For the past month, Pennsylvania has been implementing the “1A phase” of the vaccination process that focused solely on health care workers, long-term living facility residents and some first responders. But focusing on priority groups has slowed the process to move into subsequent phases to vaccinate seniors and other front-line workers.

“The rollout went the way it did because of a very predictable factor. It’s a novel vaccine and (we) have to vaccinate the entire population,” he said. “States are distributing the final mile (of the vaccine) and the departments have been under-resourced and under-valued for years.”

Adalja said there are a variety of reasons for the slow rollout of the vaccine across the country and in Pennsylvania.

He noted hospitals have been tasked with administering the vaccine to their staffs and first responders while also dealing with a surge of patients infected with the coronavirus, making it more difficult logistically to complete the first phase. In addition, a delay in passage of the most recent stimulus bill in late December meant there weren’t enough resources needed to help state agencies administer the vaccine.

But most problematic has been the phased schedule that was cumbersome and led to an “irrational response” to hospitals that attempted to be more flexible by giving it to those who weren’t in one of the priority groups, Adalja said.

“The priority schedule is also causing more consternation because they have to decide if they have more doses, can they move on (to the next phase),” he said. “It was predictable, and there should be have been more planning involved.”

But it’s unclear whether Gov. Tom Wolf and his administration are prepared to move forward with that streamlined vaccination process. During a news conference Tuesday afternoon two hours after Azar announced the updated guidelines, state Health Secretary Dr. Rachel Levine said they were “still waiting to hear the exact information” from the federal government before moving to the next phase.

“We want to see the whole plan as they roll it out and study it and its impact on Pennsylvania and follow the federal guidelines,” Levine said. “We want to see the whole plan in writing and then we’ll work to implement it.”

Levine said the state has administered about 250,000 first doses, while about 30,000 people have received both the first and second doses. Another 50,000 workers and residents at long-term living facilities have also been vaccinated through the federal government’s partnership with chain pharmacies.

Adalja, who received his second dose of the COVID-19 vaccine Friday at Butler Memorial Hospital after getting his first shot Dec. 18, said the vaccination process itself is slow with registration required and a 15-minute waiting period after receiving a shot to ensure the patient does not have an allergic reaction.

He said distribution in Pennsylvania shouldn’t fall only to the state Department of Health.

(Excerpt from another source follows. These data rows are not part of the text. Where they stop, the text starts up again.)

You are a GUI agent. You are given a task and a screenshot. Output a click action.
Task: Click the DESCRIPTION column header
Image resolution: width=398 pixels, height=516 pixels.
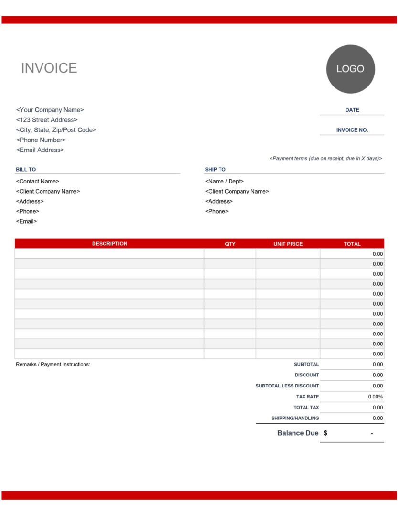point(109,244)
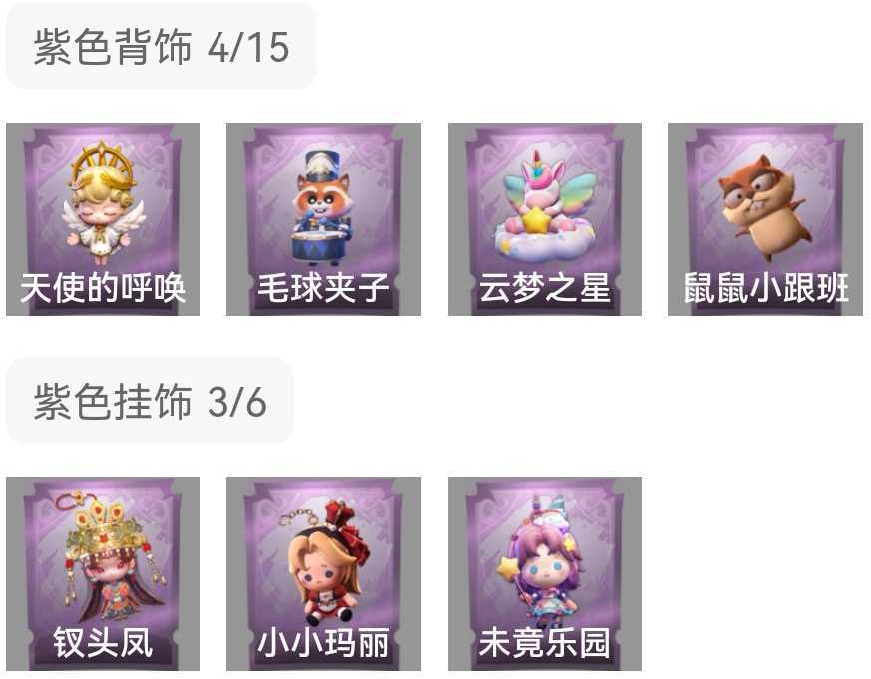The image size is (871, 679).
Task: Click the blue drum under the raccoon
Action: (321, 245)
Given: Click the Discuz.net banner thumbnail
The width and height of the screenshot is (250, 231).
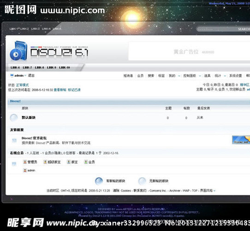Looking at the screenshot, I should [x=241, y=140].
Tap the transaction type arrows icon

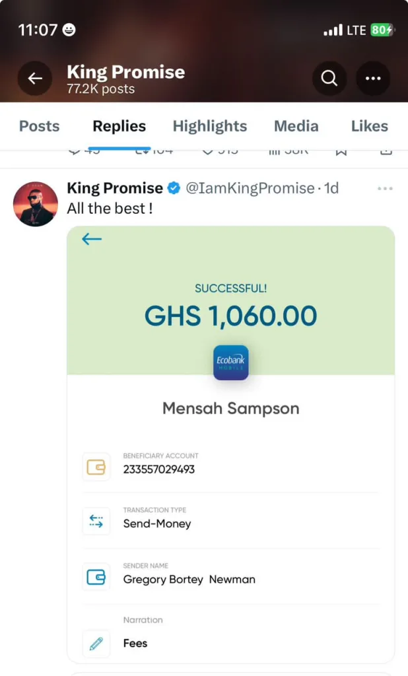pyautogui.click(x=96, y=521)
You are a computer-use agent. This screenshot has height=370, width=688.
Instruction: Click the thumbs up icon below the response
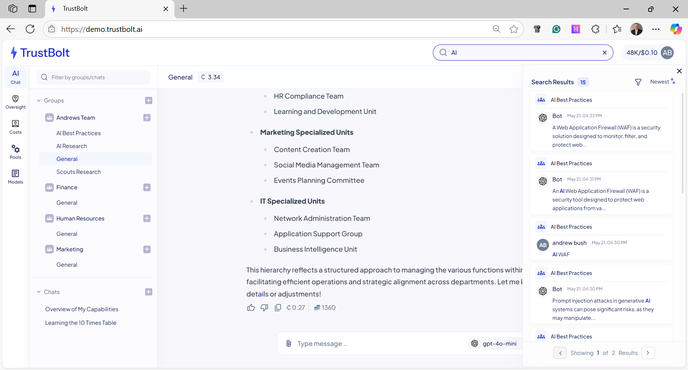(x=251, y=308)
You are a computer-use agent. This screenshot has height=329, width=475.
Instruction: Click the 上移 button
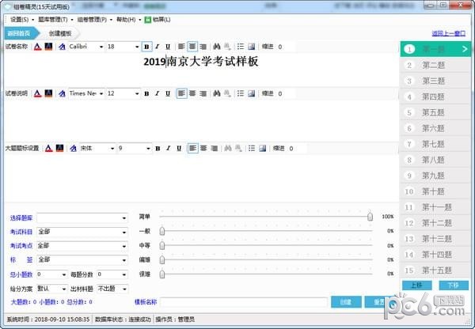[417, 285]
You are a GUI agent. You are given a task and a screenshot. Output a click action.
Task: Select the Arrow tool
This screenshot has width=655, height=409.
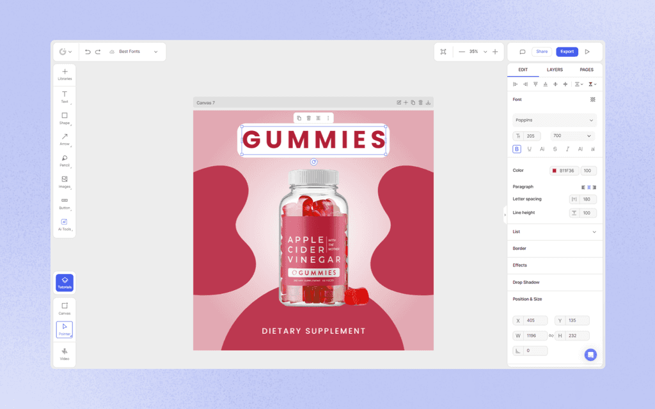coord(64,139)
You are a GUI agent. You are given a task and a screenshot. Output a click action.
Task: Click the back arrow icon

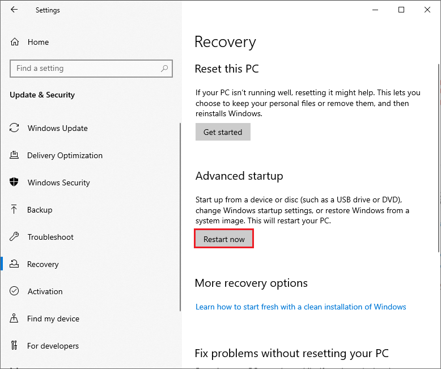tap(14, 10)
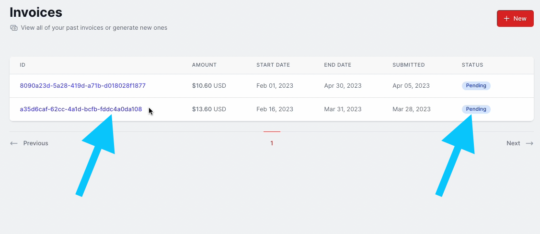
Task: Click the left arrow icon beside Previous
Action: point(14,143)
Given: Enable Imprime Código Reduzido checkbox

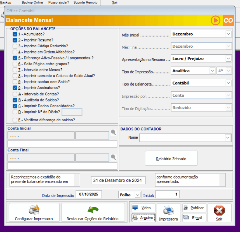Looking at the screenshot, I should click(x=15, y=46).

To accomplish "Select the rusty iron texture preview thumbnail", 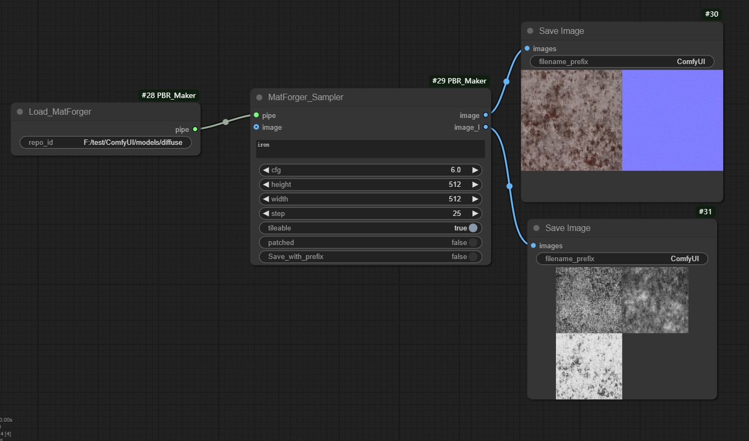I will tap(572, 121).
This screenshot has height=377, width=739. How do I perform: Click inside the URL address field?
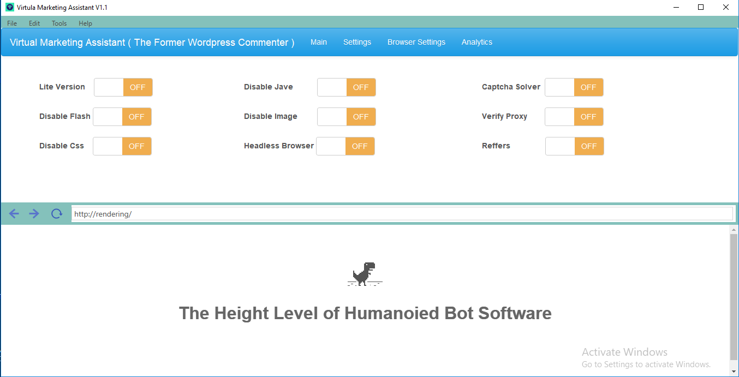point(382,213)
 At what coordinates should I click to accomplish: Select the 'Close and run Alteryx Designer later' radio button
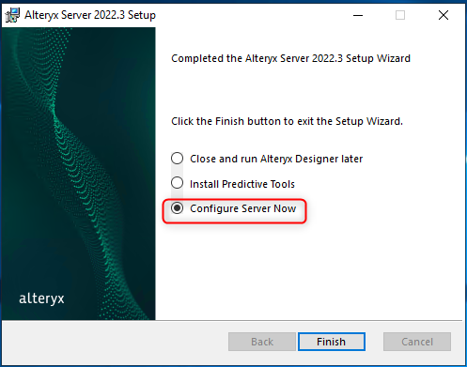point(178,159)
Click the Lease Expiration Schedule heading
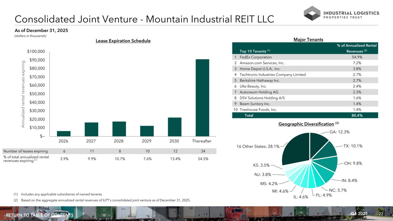This screenshot has height=221, width=393. point(123,41)
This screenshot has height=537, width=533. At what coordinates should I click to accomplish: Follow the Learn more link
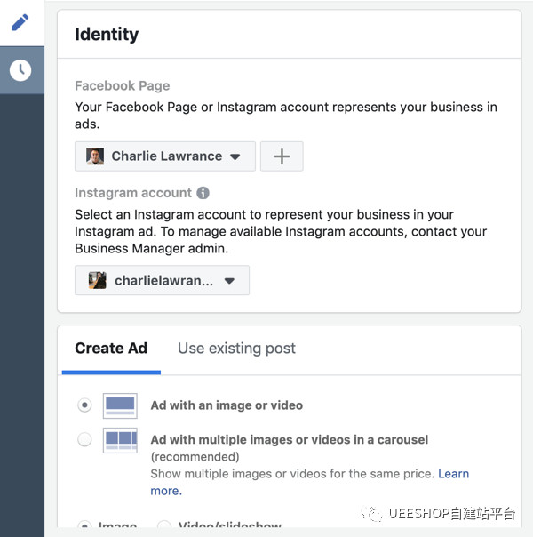coord(453,474)
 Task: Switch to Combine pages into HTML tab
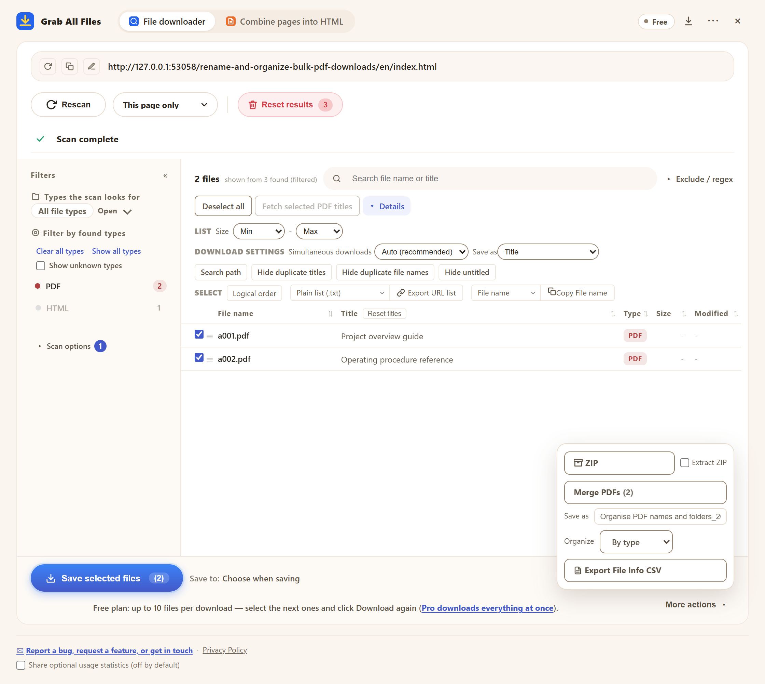pos(285,21)
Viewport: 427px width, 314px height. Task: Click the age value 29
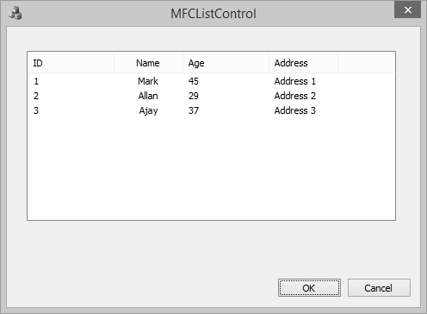click(x=194, y=96)
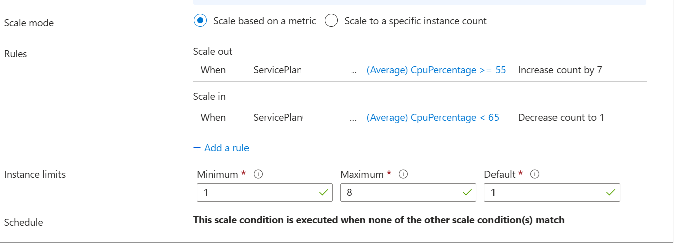
Task: Click the Scale out rule ServicePlan resource
Action: [x=277, y=70]
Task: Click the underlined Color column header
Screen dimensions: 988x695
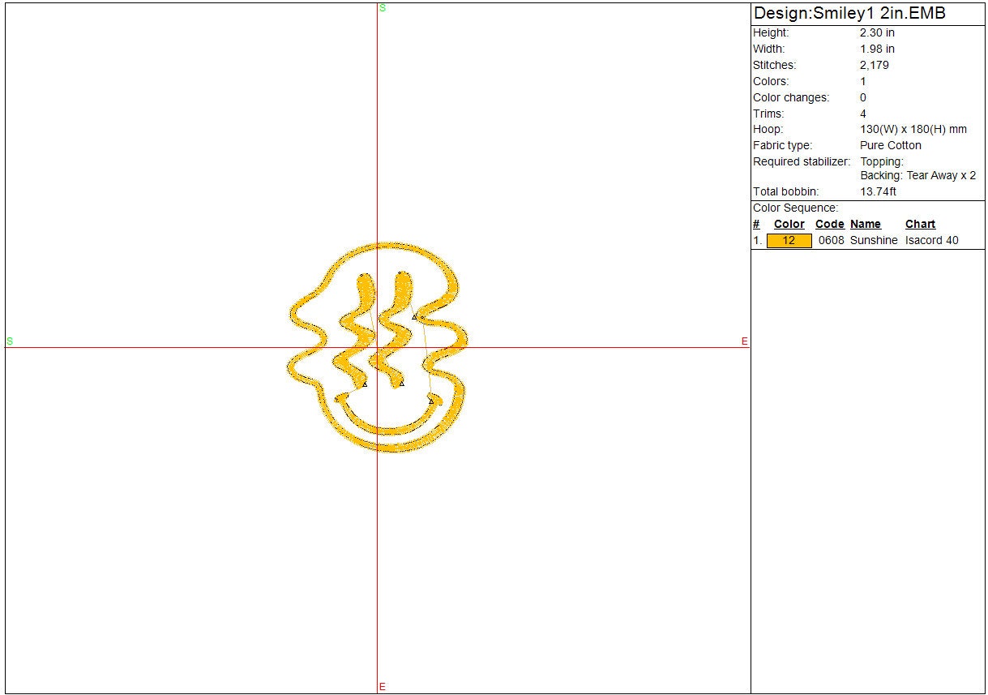Action: [789, 225]
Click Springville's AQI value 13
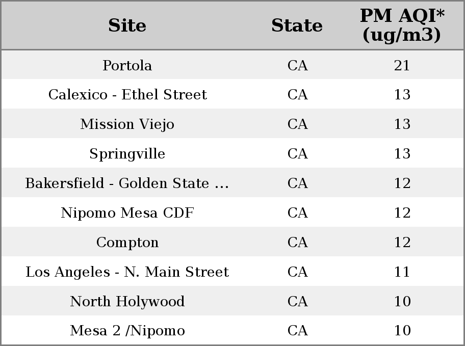465x346 pixels. [402, 153]
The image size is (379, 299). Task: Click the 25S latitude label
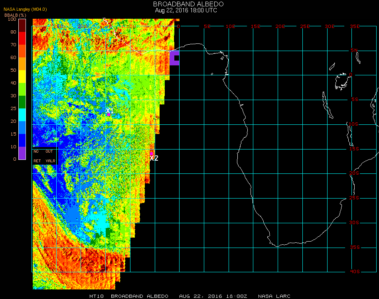(x=354, y=198)

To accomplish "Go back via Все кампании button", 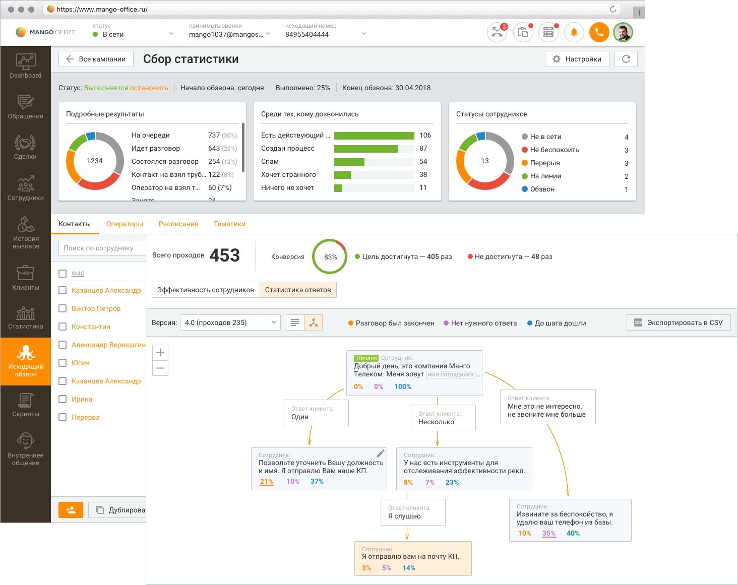I will click(96, 59).
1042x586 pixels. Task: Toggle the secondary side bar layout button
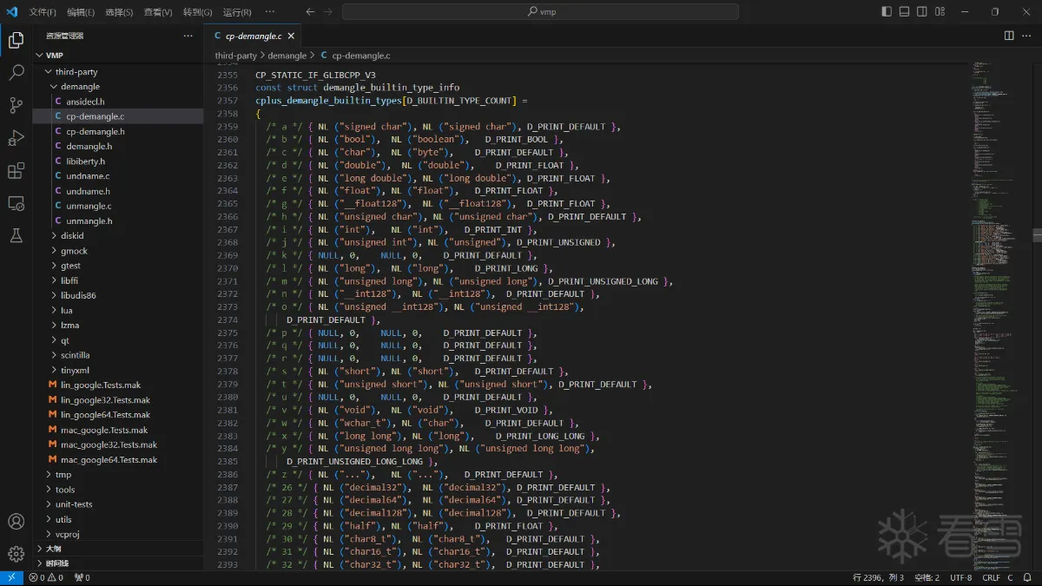(922, 12)
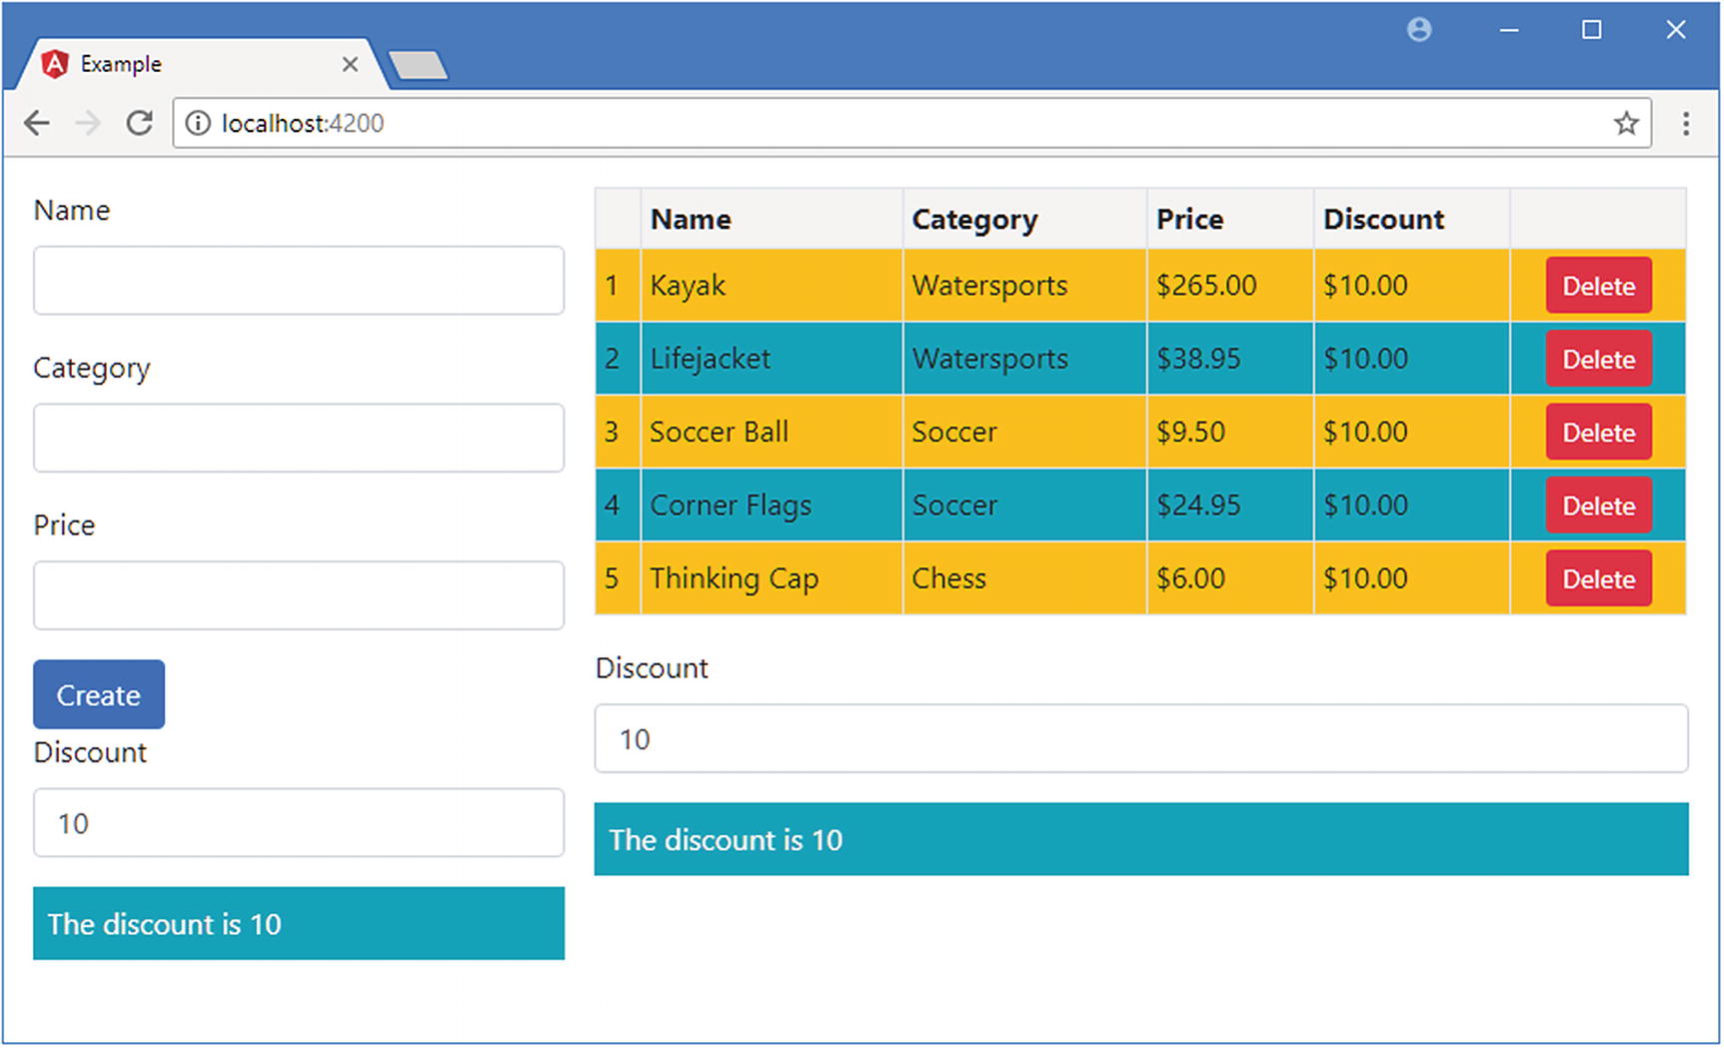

Instead, he suggested the Pennsylvania Emergency Management Agency and Pennsylvania National Guard mobilize to help local and county authorities set up mass vaccination sites to “give hospitals breathing room” to focus on treating patients. Local emergency management officials in Washington, Greene and Fayette counties previously said they’ve held discussion on locations for such sites that likely would be at county airports or fairgrounds.

“We have to look at this vaccine as a war effort,” Adalja said. “We need all hands on deck.”

In addition to the expanded eligibility, DHHS and the Centers for Disease Control and Prevention will distribute all available vaccines doses they have, Azar said, although the amount each state gets will depend on its population’s age and whether the current vaccines are going out quickly. The federal government through its Operation Warp Speed task force is also pushing for states to expand access points to the vaccine beyond hospitals, including pharmacies, community health centers and mass vaccination centers.

The timeline to deliver more vaccines is not clear, although Azar said they’re giving states two weeks to compile a report on how many people have already been vaccinated and to prepare for the expansion. CDC Director Dr. Robert Redfield urged governors to move as quickly as possible to expand the vaccination process.

“We clearly have enough vaccine at this point to expand and get more and more vulnerable individuals in our country vaccinated,” he said.

With the changes, Adalja is hopeful fast-tracking the vaccination process will lead to enough people being inoculated against COVID-19 so that the country can achieve herd immunity by the end of the summer.

“Things are going to accelerate nationally,” he said.